O tym, czy „SS” powinien dołączać do swoich wydań płyty z grami zdecydują sami czytelnicy. Z mojej perspektyw - dojrzałego czytelnika- dodawane do magazynu płyty nie ma znaczenia. Nie z ich powodu decyduję się na zakup tego a nie innego magazynu. Jednak dla młodszych czytelników - tzw. cover ciągle potrafi mieć kluczowe znaczenie.
„Secret” oczywiście odwołuje się do legendy, ale to korzyść i utrudnienie jednocześnie. Redakcja ma teraz przed sobą bardzo trudne zadanie. Z jednej strony musi sprawić, by dawnych fanów SS nie rozczarowała zawartość nowej odsłony, z drugiej zaś musi przyciągnąć nowych czytelników, którzy zapewnią pismu przetrwanie i rozwój. Mam nadzieję, że się uda.

 


Aleksy Uchański, były redaktor naczelny „Gamblera”, „Playa” i „Komputer Świat Gry”, były dziennikarz „Top Secret”

Nie umiem wczuć się w fanów „oryginalnego Secreta”, bo nigdy nim nie bylem. Zawsze z tym pismem konkurowałem. Natomiast nowa edycja podoba mi się. Podoba mi się okładka i zmiana logo (choć na silnie nawiązujące do poprzednika). Podoba mi się proporcja między materiałami retro, materiałami „okołogrowymi” i tymi o nowych grach. To jest nierozwiązywalna zagadka jak te proporcje wymieszać, i jak szeroko zdefiniować tematykę w świecie komputerów, konsol, komórek i tabletów. Odpowiedzi idealnej nie ma, ale redakcja udzieliła odpowiedzi moim zdaniem bardzo dobrej.
 Najmocniejszą stroną pisma, jak się spodziewałem, jest sekcja retro. Seria kapitalnych artykułów. Nie mam też pewności czy nie nadmiernie wiele miejsca poświęcono na felietony.

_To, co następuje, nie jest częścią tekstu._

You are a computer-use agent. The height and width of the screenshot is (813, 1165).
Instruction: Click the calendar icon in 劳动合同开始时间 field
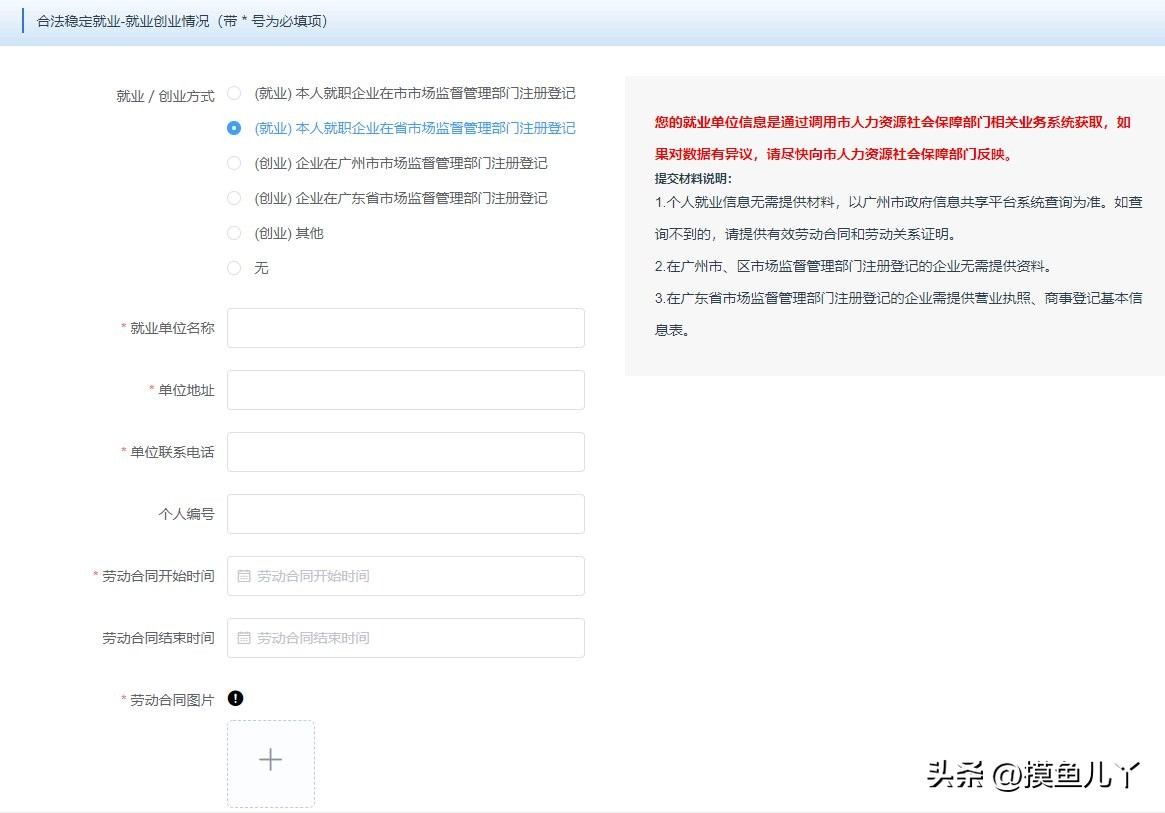point(242,576)
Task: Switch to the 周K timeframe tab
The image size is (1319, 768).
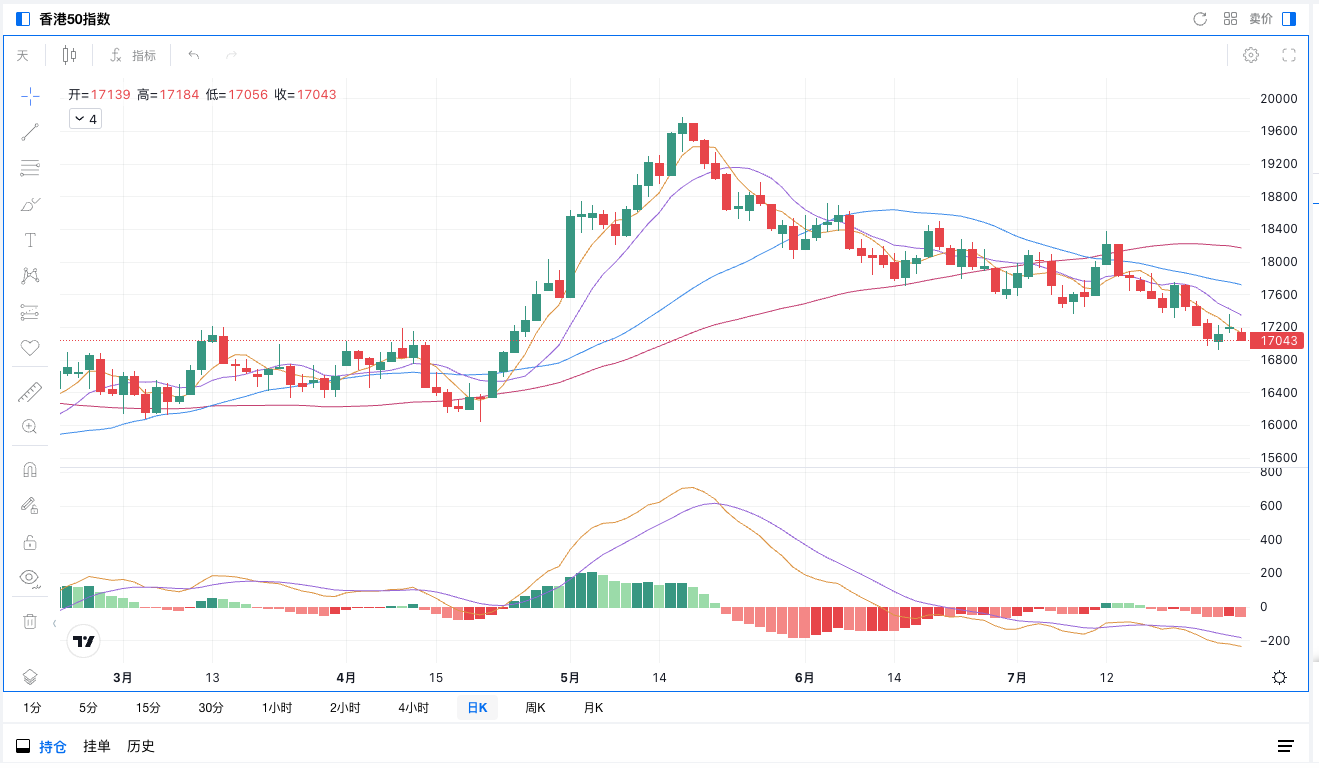Action: point(535,708)
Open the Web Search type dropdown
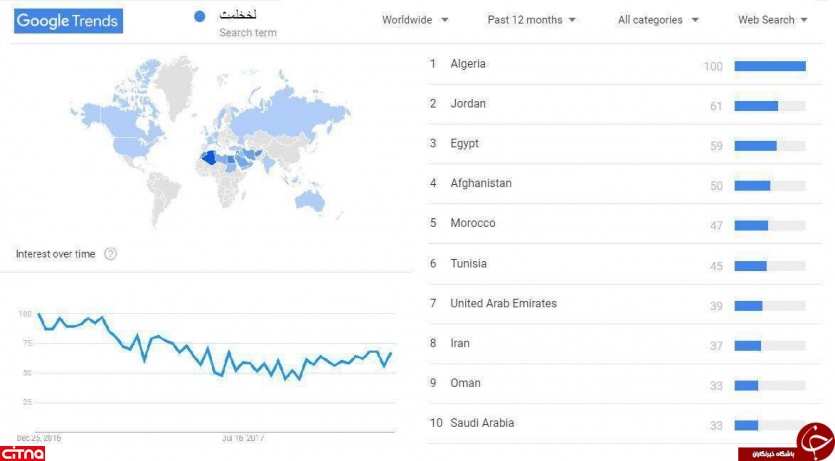This screenshot has height=461, width=835. pyautogui.click(x=773, y=20)
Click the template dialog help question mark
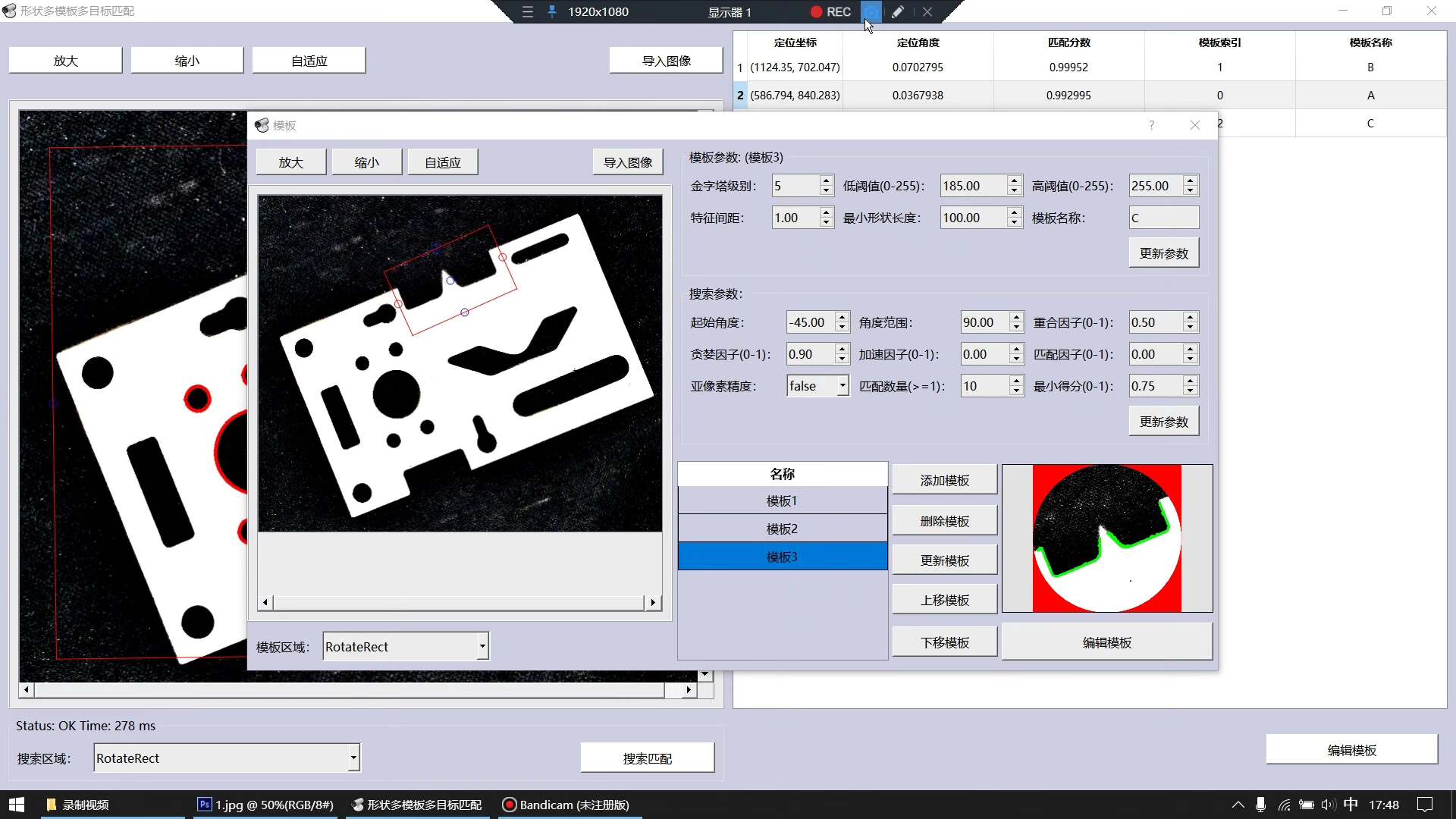The width and height of the screenshot is (1456, 819). (x=1151, y=125)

Precyzyjnie nie podoba mi się layout, który jest prosty, wyczyszczony z dodatków, ale przez to na mnie tworzy wrażenie monotonii, zwłaszcza tam gdzie po sobie następuje kilka krótkich tekstów. Rozczarowała mnie Tunguska, od takiego specjalisty jak Micz oczekuję naprawdę porywającego działu o „X Files”. Fajny artykuł o Knight Lore, ale takie programistyczne smaczki proszą o infografikę. W ogóle w tym obszarze pismo jest nadmiernie konserwatywne: łączy tylko obrazki i tekst, dobra infografika to w żadnym razie nie macdonaldyzacja przekazu, przeciwnie, na tym polega nowoczesne komunikowanie.

 


Łukasz Malik, redaktor naczelny Gry-Online.pl

Nie miałem okazji szczegółowo wczytać się w pierwszy numer, przejrzałem go pobieżnie. Nawet gdybym zapoznał się z pracą kolegów po fachu, nie chciałbym publicznie oceniać stworzonych przez nich artykułów.

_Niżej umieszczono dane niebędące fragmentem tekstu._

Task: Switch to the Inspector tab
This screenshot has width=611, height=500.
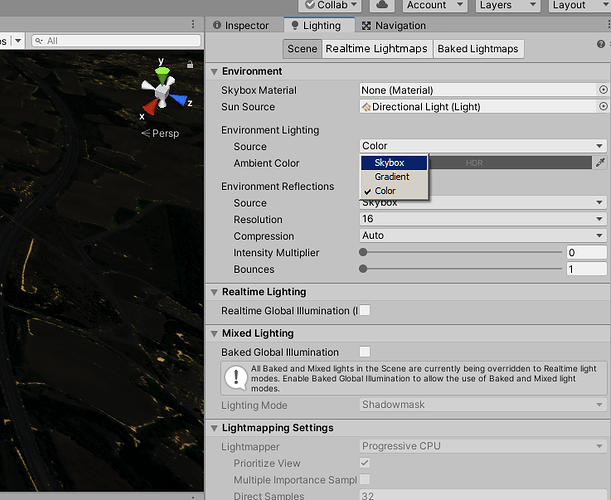Action: 242,26
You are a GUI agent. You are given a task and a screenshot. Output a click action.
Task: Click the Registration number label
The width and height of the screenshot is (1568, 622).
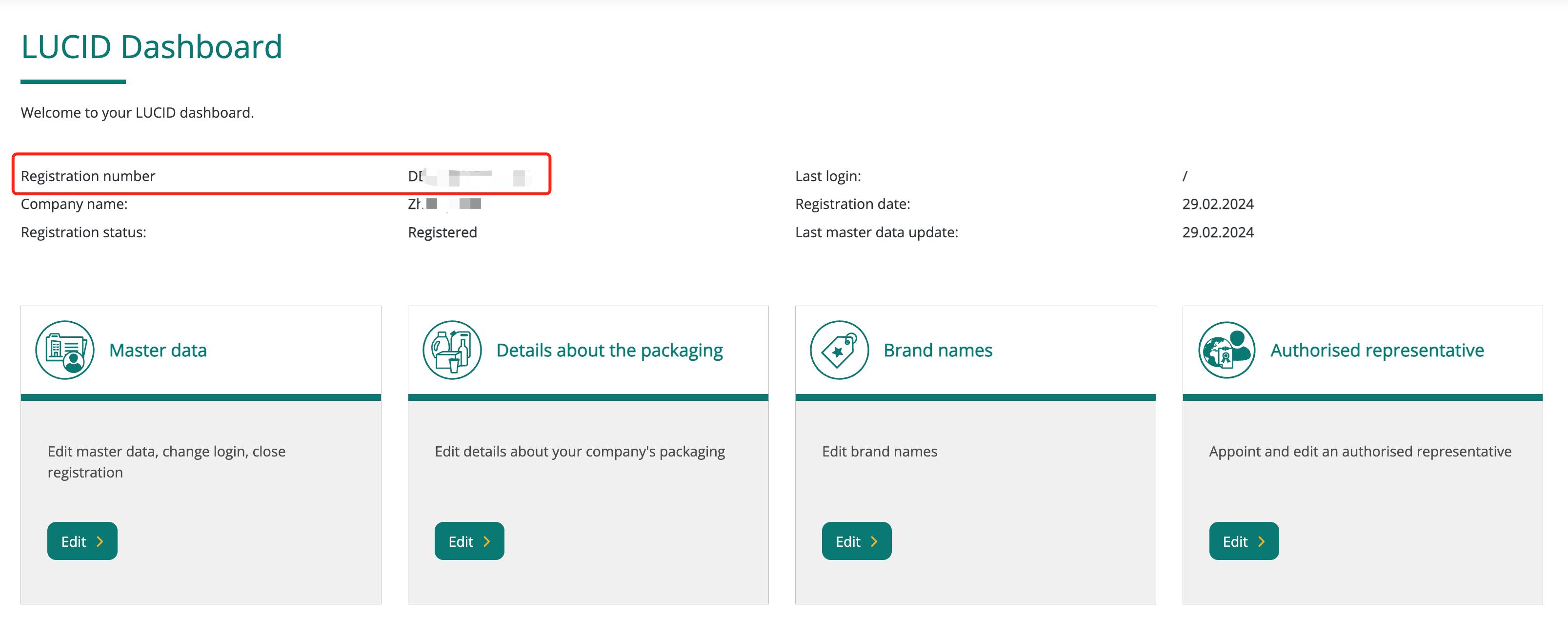[x=88, y=176]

Szata graficzna w mojej opinii jest mocną stroną „Secret Service”. Łączy nowoczesną przejrzystość z bardziej klasycznym podejściem w takich działach jak np. KGB. Świetnie zaprojektowana okładka, jakość papieru wywarły na mnie bardzo dobre pierwsze wrażenie. Rynkowe szanse „Secret Service” zależą od jakości treści i modelu dystrybucji na jaki zdecyduje się wydawca. Zachodnie pisma jak „Edge” i „Game Informer” stawiają mocno na elektroniczne wydania dostępne w App Store czy Google Play, sam jestem prenumeratorem obu tych periodyków i absolutnie nie mam zamiaru rezygnować z subskrypcji. Jeżeli „Secret Service” zaoferuje jakąś unikalną wartość w postaci wnikliwej publicystyki i ekskluzywnych treści na pewno znajdą się ludzie, którzy będą w stanie za takie pismo zapłacić zarówno w formie drukowanej jak i elektronicznej, która jest nieuniknioną formą jakiejkolwiek prasy.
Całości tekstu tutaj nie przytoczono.